Higher rates mean lower bond prices, so it hurts those institutions like pensions and insurance companies that already own bonds at higher prices. This is one of the reasons a typical 60% stocks and 40% bond portfolio last year delivered the worst results since 1871. The bond portion, which was supposed to “diversify”, was almost as weak as the stock portion.

A higher rate structure also has the potential to destabilize pensions since they have low cash holdings and must meet obligations, by selling investments bought at higher prices. You recently saw a pension crisis in England that caused the fall of a conservative government that was just elected. In fact, it was the shortest-serving government in British history.

Moreover, higher interest rates impact all debtors and all borrowers, not just the US Treasury. Private borrowers also have to refinance at higher rates and thus increased interest payments have to come out of corporate or household cash flow and are thus not available for other things. Ask any recent homebuyer how rising rates have increased monthly payments. Higher interest rates depress company profits. That is why rising rates tend to slow down economic activity.

Foreign governments are also borrowers and for those not well-financed, a generally higher rate structure could cause some defaults among those borrowers that don’t have a strong balance sheet.

Central banks around the world are raising interest rates to deal with the worst inflation in 40 years. That puts pressure on economies worldwide. The idea is that only a recession can relieve the pressure on inflation. That is not a very good policy option, is it? You basically substitute the pain of recession for the pain of inflation. Either way, you are inflicting pain on the citizens because governments spent too much money and central banks financed their excesses.
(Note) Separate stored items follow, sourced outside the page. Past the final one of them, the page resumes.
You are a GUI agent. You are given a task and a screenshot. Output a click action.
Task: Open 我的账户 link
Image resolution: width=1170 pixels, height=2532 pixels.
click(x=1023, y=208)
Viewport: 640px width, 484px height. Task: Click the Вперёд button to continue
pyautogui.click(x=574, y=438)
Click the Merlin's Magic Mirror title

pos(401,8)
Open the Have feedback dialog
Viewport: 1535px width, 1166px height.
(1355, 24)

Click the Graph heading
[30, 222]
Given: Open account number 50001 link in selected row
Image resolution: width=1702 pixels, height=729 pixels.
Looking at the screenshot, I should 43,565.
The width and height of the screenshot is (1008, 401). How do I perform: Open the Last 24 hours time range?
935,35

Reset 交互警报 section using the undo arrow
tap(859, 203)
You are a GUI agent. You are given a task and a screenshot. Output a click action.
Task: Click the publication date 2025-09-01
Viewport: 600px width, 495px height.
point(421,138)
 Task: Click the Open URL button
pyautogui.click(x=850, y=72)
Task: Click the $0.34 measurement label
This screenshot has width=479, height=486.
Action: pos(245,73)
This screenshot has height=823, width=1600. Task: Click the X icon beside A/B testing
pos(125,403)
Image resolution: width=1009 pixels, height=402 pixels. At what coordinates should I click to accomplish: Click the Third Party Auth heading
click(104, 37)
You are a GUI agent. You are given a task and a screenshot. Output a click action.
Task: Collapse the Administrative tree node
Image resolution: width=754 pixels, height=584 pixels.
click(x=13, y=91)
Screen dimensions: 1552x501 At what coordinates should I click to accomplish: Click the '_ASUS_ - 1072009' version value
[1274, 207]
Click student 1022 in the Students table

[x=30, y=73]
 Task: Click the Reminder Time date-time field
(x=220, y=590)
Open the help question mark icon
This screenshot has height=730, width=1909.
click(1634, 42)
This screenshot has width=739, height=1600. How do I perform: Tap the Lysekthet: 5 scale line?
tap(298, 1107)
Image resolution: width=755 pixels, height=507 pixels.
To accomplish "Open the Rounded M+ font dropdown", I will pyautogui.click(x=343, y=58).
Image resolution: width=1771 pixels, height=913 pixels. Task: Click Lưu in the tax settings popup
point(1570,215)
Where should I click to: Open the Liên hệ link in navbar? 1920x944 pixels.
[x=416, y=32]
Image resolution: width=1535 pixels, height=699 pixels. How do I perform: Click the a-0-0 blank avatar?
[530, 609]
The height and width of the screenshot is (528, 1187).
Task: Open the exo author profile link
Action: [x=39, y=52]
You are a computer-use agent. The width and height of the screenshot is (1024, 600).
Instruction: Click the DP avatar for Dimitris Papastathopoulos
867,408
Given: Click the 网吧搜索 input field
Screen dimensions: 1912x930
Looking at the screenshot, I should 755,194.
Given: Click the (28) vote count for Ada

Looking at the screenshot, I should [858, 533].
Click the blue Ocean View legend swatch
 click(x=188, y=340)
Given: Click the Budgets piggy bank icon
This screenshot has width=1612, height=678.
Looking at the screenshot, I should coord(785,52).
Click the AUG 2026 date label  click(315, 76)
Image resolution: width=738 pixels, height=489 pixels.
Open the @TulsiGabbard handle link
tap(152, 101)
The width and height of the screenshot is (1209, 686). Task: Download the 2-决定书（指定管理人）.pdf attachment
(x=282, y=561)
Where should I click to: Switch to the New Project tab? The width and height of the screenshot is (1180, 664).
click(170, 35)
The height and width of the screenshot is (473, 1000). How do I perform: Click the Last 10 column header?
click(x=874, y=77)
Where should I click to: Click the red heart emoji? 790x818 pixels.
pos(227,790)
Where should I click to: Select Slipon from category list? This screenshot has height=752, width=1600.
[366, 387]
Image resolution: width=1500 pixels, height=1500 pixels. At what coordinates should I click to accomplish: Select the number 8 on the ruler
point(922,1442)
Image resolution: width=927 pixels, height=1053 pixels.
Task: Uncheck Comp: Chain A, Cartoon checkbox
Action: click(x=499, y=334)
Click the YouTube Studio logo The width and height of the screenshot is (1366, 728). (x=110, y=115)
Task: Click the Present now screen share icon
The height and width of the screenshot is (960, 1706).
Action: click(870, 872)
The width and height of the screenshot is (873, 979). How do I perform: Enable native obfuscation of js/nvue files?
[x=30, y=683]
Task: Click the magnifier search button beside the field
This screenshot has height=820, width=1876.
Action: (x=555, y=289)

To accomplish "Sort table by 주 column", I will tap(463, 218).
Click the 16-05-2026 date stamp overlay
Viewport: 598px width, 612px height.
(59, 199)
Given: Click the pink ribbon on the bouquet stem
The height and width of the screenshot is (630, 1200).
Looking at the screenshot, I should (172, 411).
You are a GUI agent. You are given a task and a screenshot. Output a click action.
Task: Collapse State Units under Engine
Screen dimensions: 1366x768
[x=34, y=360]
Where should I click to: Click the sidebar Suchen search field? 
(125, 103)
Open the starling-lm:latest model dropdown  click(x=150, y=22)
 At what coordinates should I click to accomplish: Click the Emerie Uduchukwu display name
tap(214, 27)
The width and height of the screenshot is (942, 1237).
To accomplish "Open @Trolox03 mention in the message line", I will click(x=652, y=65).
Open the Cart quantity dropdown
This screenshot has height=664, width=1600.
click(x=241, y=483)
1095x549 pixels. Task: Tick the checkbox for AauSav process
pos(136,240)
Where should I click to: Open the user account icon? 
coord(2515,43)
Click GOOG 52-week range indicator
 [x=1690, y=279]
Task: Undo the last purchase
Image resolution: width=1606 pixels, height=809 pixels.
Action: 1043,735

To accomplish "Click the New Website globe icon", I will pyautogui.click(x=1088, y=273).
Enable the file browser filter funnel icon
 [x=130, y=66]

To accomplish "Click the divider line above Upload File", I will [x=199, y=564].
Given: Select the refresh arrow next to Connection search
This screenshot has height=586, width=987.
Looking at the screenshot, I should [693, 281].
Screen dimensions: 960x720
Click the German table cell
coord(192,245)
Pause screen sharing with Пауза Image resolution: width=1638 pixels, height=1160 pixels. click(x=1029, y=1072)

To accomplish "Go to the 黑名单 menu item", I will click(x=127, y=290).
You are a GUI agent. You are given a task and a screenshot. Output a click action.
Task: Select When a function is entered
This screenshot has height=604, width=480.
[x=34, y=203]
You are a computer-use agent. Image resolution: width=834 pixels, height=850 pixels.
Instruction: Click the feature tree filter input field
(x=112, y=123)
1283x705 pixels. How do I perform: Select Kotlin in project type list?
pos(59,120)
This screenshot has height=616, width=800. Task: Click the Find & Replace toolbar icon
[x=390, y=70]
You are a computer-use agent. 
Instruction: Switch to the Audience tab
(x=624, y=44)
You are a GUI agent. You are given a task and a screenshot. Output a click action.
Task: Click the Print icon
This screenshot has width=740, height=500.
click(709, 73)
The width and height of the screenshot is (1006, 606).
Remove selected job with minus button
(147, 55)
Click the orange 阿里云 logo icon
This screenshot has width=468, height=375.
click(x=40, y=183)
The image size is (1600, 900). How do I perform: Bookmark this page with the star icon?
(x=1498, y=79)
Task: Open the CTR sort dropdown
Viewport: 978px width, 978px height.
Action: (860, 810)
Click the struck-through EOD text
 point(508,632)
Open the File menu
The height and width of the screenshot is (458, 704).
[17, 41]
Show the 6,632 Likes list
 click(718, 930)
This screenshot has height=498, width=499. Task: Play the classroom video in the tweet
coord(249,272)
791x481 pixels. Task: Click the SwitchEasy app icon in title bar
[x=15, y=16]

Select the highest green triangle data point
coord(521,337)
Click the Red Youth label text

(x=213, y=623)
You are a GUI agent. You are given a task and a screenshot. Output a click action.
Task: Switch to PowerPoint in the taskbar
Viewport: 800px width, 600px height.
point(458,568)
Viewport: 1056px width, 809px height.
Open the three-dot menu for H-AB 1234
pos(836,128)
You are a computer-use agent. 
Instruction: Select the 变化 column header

However, the recession itself creates another set of feedback loops with negative consequences. A slower economy causes a drop in tax revenues, making the deficit larger. That deficit must be financed either by borrowing more (increasing the supply of bonds and increasing interest rates) or currency debasement (inflation), which with some delay, results also in higher interest rates since borrowers want to be paid back in real inflation-adjusted terms.

Government revenue streams are tied to taxes collected and taxes collected are tied to economic activity. An unemployed worker or a shuttered business pays fewer taxes than before. This dependence can become extreme.  In California for example, 49% of income taxes are paid by 1% of the population.  That 1% is the stock and real estate speculators. So, the “everything bubble” created by the FED, drives government revenue. Pop that bubble and a lot of revenue dries up quickly, causing state and federal budgets to go into deficit. Those deficits have to be financed.

Besides causing tax revenue to drop, a recession triggers an internal flaw in the social entitlement welfare states of the US, Canada, and Europe. The worse the recession, the more people fall into the “social safety net.” This causes social expenditures to rise, right as revenue is contracting. This causes budget deficits to bulge everywhere, already aggravated by the previously mentioned problems in government finance.